A common misconception that even exists among healthcare professionals is that an allergy to contrast media is related to an allergy to seafood (usually shellfish) because both share iodine in their construction, implicating iodine as a source.

Numerous studies have shown that although iodine is common in contrast media, iodine is not the cause of allergic reactions to contrast media and instead the more likely culprit are the inert ingredients and the patient's past history of having other strong allergic reactions.

One important distinction is that allergic effects are by definition immunoglobulin E related histamine storms and studies have shown that contrast media cause no such reaction in vivo thereby refuting the possibility that contrast media or the iodine in it is likely to be an allergen. Although it may seem contradictory, the few rare cases of contrast medium mediated IgE are exceedingly rare compared to all adverse reactions and when they happen, are often because the patient already has multiple risk factors that suggest the patient has other allergy related problems.
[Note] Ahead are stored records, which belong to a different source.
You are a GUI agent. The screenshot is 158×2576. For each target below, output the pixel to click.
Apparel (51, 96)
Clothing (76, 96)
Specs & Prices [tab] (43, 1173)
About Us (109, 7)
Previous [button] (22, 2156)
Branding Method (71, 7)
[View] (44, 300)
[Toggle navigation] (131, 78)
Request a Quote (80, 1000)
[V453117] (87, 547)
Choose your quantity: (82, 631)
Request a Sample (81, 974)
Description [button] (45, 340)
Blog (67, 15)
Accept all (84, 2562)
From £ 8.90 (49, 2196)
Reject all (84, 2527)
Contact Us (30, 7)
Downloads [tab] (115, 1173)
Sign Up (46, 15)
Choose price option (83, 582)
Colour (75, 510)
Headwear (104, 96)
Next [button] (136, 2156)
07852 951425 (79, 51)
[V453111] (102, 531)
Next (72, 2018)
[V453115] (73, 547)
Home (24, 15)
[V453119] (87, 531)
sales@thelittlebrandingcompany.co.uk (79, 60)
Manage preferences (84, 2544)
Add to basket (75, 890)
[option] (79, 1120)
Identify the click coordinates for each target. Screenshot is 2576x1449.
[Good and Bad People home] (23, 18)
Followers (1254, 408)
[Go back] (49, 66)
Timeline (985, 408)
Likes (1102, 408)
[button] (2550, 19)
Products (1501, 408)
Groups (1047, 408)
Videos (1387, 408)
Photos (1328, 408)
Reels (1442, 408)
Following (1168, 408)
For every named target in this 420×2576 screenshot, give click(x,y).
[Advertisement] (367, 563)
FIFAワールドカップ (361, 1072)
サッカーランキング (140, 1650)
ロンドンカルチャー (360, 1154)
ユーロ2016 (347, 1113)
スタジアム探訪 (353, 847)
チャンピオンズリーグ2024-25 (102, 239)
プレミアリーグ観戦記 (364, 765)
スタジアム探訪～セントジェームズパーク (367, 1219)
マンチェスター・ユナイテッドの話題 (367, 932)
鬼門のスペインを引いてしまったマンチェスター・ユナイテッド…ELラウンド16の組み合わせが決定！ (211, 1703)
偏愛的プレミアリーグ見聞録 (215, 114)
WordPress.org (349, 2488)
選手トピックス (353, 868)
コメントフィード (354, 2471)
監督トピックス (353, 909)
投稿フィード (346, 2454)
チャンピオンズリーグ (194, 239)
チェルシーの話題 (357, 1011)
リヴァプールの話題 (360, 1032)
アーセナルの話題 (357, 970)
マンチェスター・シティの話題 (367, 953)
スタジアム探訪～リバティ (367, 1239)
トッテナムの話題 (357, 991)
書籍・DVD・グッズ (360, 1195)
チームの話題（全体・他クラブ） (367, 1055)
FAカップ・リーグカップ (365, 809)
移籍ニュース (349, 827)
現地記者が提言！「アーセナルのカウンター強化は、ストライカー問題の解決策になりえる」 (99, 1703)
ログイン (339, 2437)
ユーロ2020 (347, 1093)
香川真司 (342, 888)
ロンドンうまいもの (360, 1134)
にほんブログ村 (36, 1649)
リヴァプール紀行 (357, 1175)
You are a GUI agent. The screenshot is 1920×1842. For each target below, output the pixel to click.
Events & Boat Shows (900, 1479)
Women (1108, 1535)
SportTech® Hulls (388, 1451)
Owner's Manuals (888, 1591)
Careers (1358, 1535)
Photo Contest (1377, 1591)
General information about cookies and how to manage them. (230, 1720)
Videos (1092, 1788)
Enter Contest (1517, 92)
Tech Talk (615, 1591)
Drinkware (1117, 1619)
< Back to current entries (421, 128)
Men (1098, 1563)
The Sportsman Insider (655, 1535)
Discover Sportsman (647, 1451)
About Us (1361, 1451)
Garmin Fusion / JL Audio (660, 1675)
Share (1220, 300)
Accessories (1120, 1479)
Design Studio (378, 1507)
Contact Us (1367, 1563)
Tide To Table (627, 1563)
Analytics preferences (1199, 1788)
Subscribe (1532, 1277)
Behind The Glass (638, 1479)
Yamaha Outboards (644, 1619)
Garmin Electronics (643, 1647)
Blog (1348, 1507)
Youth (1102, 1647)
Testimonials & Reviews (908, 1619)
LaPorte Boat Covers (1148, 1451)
Historically, contrast media was sometimes highly dangerous but these dangers were not well-understood during the development of the early types of contrast media, such as Thorotrast.

Iodinated contrast (IV or intra-arterial) may delay the excretion of metformin (Glucophage®, Avandamet®), an oral hypoglycemic agent used in type 2 diabetes, and can be associated with lactic acidosis and renal failure (particularly in patients with CHF or those consuming alcohol). The manufacturer recommends withholding metformin 48 hrs prior to and following contrast administration (or longer if there is evidence of declining renal function following the use of contrast). Metformin should also be held ≈ 48 hours before any surgery, and should not be restarted post-op until the patient has fully recovered and is eating and drinking normally. The maximum dose of iodine with normal renal function is ≈ 86 gm in a 24-hour period.

Ionic contrast, if accidentally injected into the intrathecal space during routine imaging studies or interventional procedures, may significantly interfere with neuronal activity, potentially causing ascending tonic-clonic seizure syndrome and even death. As a result, ionic contrast is strictly contraindicated for intrathecal use. Rapid recognition of the condition followed by prompt management, typically involving aggressive cerebrospinal fluid (CSF) drainage, is critical to improving patient outcome. Lumbar drain has previously been well described as a management strategy.

Iodine-based contrast medium used in diagnostic and therapeutic cerebrovascular imaging may cause renal toxicity, especially in patients with underlying renal impairment. Contrast dilution may impede efforts of the neurointerventionalist to treat intracranial vascular pathology.

Serafin et al. found a high incidence of nephropathy in neurosurgical patients after intra-arterial CM administration. The renal function values and incidence of nephropathy following LOCM administration were not statistically different from those following IOCM administration ¹⁾.

A case of accidental intrathecal injection of an ionic contrast agent, iothalamate meglumine, in a patient undergoing cervical epidural steroid injection. This patient was managed successfully with drainage of CSF using an external ventricular drain (EVD) alone.

The literature review and analysis of the previously published cases demonstrate that aggressive CSF drainage is essential to improve outcomes, and in some cases an EVD alone may be effectively utilized ²⁾.